The limitations of this study are related to the retrospective single-site design. Data extraction was only as thorough as the information documented in the patient charts, resulting in some participants excluded due to incomplete data. Thirty-two patients diagnosed with acute VTE were identified, which is unclear if this is a true reflection of cases. Cases were identified between 2007 and 2021, while controls were selected based on being free of VTE at the end of the study period in 2021, rather than throughout the entire 2007 to 2021 period. This approach was taken to ensure that controls had not developed VTE by the end of follow-up, thereby reducing the risk of misclassification (i.e., inadvertently including future cases as controls). Controls were selected using a random sampling method from SCM. Notably, cases and controls were not matched on demographic or clinical variables such as age, sex, or medication use. Instead, potential confounding factors were accounted for thorough statistical adjustment in the analysis.
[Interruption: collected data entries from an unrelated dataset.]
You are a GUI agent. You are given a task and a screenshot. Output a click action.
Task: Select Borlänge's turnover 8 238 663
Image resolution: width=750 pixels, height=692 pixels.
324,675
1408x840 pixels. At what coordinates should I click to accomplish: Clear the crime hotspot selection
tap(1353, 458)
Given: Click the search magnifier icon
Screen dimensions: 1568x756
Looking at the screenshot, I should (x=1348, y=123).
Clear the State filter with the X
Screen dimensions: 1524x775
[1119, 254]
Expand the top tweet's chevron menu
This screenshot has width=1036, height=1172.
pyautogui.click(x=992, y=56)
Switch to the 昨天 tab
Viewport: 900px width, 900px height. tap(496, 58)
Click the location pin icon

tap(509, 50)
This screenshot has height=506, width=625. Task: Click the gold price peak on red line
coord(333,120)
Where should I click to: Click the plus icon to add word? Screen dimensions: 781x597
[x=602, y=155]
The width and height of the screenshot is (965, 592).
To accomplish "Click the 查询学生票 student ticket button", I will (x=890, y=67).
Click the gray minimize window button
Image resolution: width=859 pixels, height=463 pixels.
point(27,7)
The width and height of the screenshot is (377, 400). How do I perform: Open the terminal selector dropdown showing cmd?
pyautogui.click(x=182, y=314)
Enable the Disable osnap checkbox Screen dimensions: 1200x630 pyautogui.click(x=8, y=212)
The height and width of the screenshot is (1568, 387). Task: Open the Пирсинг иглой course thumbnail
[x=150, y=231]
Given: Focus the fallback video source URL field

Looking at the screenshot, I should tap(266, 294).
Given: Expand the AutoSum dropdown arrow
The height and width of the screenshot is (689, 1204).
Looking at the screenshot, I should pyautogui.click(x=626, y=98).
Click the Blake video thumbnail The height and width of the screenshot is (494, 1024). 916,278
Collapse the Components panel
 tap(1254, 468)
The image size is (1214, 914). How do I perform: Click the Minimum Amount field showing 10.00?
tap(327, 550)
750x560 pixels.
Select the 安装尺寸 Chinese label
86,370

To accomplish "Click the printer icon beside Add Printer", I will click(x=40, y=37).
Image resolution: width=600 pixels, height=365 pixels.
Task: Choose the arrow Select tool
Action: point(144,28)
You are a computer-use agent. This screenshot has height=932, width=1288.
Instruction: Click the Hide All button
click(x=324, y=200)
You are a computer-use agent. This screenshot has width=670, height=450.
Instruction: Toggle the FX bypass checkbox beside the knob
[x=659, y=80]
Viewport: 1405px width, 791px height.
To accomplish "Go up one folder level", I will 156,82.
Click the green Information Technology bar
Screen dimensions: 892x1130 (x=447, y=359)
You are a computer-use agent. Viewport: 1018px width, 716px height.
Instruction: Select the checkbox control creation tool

The 15-year inclusion period is relatively long, during which treatment practices and healthcare settings may have changed. These temporal shifts were not accounted for and may have influenced control selection or affected the comparability of cases and controls over time, potentially introducing bias. Anticoagulants (e.g., warfarin and apixaban) may have been used for unrelated comorbidities, like atrial fibrillation, but may have also been treating asymptomatic VTE, potentially contributing to fewer VTE events. Additionally, the documentation of clinically relevant variables such as mobility level and compression stocking usage were inconsistent, making it difficult to analyze how these factors impacted the risk of VTE. This study has a potentially biased sample, as it was only conducted in a single hospital setting; thus, results may not be generalizable to other practice settings. The wide 95% CIs observed in the multivariable logistic regression analysis reflect the low number of events among cases, highlighting the need for cautious interpretation of the results. Furthermore, the limited sample size constrained the ability to conduct subgroup analyses, thereby hindering a more comprehensive understanding of the influence of multiple factors on individual patients.
Conclusion
The primary aim of this study was to characterize the factors associated with VTE development in psychiatric inpatients. Further investigation is warranted with a larger sample size and multicenter study design with comparable care settings, as a clearer understanding of VTE risk factors and assessing the benefits and risks of thromboprophylaxis in psychiatric inpatients may contribute to the improvement of clinical outcomes. These findings underscore the need for tailored VTE prophylaxis strategies and RAMs adapted for all psychiatric inpatient settings including in Australasia.
Footnotes
Acknowledgements
The authors would like to extend gratitude to Pharmacy Services, the Dubé Centre for Mental Health inpatient clinical team, and Health Information Services at the Saskatchewan Health Authority for clinical and operational support for this project.
Disclosure
The author(s) declared the following potential conflicts of interest with respect to the research, authorship, and/or publication of this article: For activities unrelated to the study reported, K. Halpape has received grant funding from Health Canada's Substance Use and Addictions Program and Indigenous Services Canada. She has also received an honorarium for work as a chapter editor on the Clinical Handbook of Psychotropic Drugs. RRD. Chan, E. Hamid, T. Le, M. Alaverdashvili, and A. Wanson report no competing interests.
Funding
The author(s) disclosed receipt of the following financial support for the research, authorship, and/or publication of this article: This study was funded by the University of Saskatchewan Interdisciplinary Summer Student Research Award and the University of Saskatchewan College of Medicine Department of Psychiatry Laura E. Chapman and Alfred G. Molstad Trust Awards.
Ethical statement
Data Availability Statement
Deidentified data can be shared with others to support Open Science.